As a busy householder, which of these two options for doing the weekly shop do you find most convenient?
Visiting 15 different outlets, specialising variously in dairy produce, canned goods, beverages, fruit juice, washing materials, vegetables, toiletries and so on? Or paying a single visit to a supermarket?
Better still, stay at home, order online and let the supermarket deliver to your door, at a time that suits you. With time pressing, which approach makes life easier?
Millions of people every day increasingly choose the latter, of course. As a result there is a revolution under way in the High Street, and it is transforming the way we behave as consumers. The retail trade, in turn, is restructuring to meet these changing needs.
The construction industry – belatedly perhaps – is now set to rapidly catch up on this trend. Time pressures on site, and the increasing use of eye-watering penalties for even minor overruns, mean that reliability and timeliness of supply is now front of mind for the building services and construction industry.
We have to adopt new ways of getting materials and products to where they are needed, more quickly and reliably than ever before. Forward-thinking suppliers are now offering consolidated ordering and other tailor-made approaches to meet this need.
My own company has for some time pioneered this approach, offering clients a single source of supply, helping them deliver major projects on time and to budget. This spans not only the building services related brands Pipe Center and Climate Center, but across all of the specialist sectors that make up the group’s comprehensive construction offering.
We consider this area vital for the future of the business and, indeed, the industry. We are investing in dedicated expert teams to support and develop the service for the future. The benefits for the client are compelling: savings in cost, reduced risk, simplified management and, ultimately, client satisfaction.
We embrace the Gershon recommendations aimed at ‘releasing resources to the front line’. Through a number of streamlining approaches, these can deliver substantial cashable and non-cashable efficiencies.
They come from better use of new technology, such as E-billing, XDA/PDA compliance and B2B links. And from the use of consolidated invoices, significantly reducing bureaucracy and delivering back office benefits. There are also major benefits in terms of asset management.
Given the contractual penalties for missed deadlines and underperformance, it is more than ever vital for the industry to manage risk. Having a single source of supply substantially reduces risk.

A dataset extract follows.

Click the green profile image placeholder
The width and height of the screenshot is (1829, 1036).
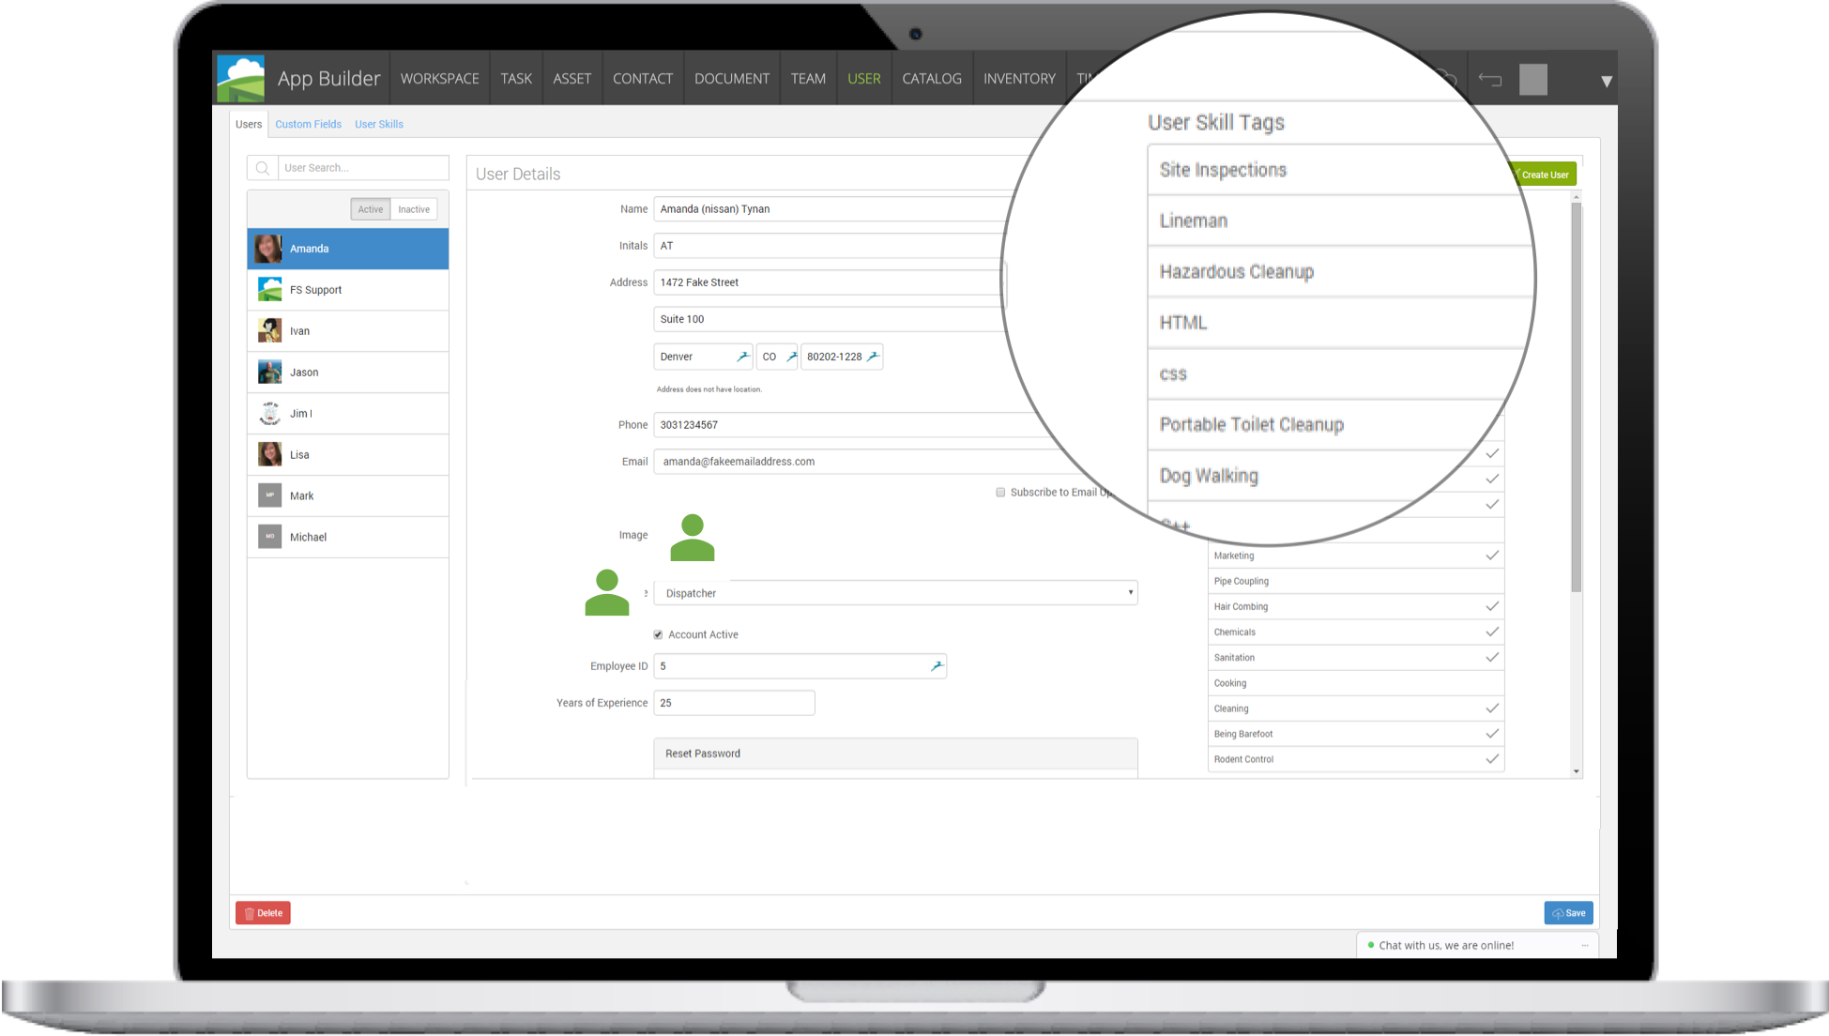pos(693,538)
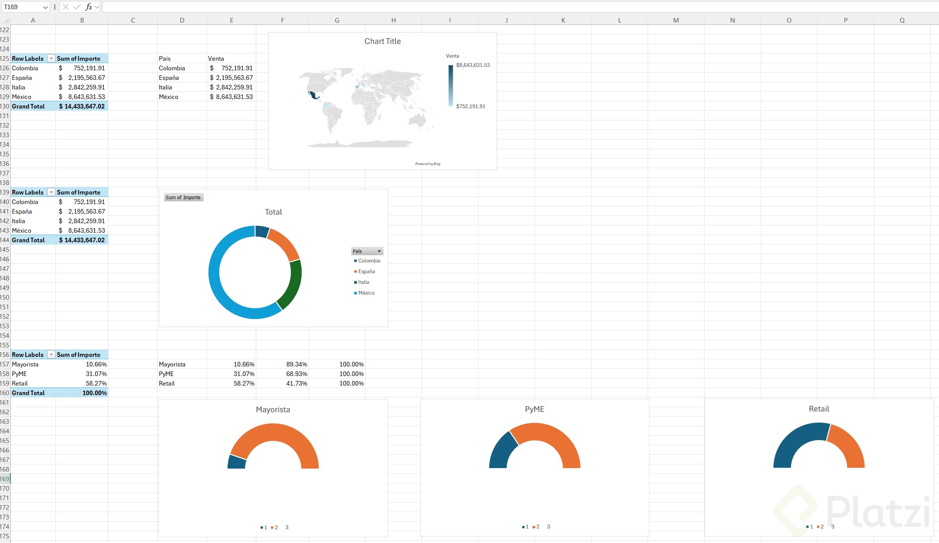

It is a fact of life that a client with a single, consolidated supply agreement has greater clout with his supplier than someone who has spread his business over a wide area, with perhaps multiple suppliers covering many separate products. That relationship provides a wider and deeper foundation for trust, and translates into real business benefits.
Consolidated ordering simplifies the task of management. Logistics is as much a scientific and academic discipline as building services engineering. There are three-year degree courses and diplomas testifying to this.
In the same way that it would not be sensible to put a logistics graduate in charge of the design and build of a complex M&E project, it doesn’t make sense to expect a building services engineer to run a complex logistics operation. But that is what many building services companies expect of their engineers.
Managing an army of suppliers can be complicated and frustrating. All too easily, it can become a full-time job. How many unnecessary hours are spent by engineers and site managers with a mobile phone pressed to their ear, trying to sort out a critical delivery that hasn’t arrived – or has arrived in the wrong form?
Putting consolidated supply in the hands of an expert distribution company plays to everyone’s strengths. Site engineers and project managers have more important things to do than spend their days on the phone chasing suppliers.
With a single point of contact for materials and products, one call is all that is needed to resolve a problem. People are therefore freed up to focus on the job, and delivering for their own clients.
In today’s construction industry, when pressures have never been greater to reduce costs and improve delivery, consolidated ordering and professional supply and logistics management has the potential to transform the industry’s performance.
The revolution on the High Street is well under way. The revolution in the construction industry is just beginning.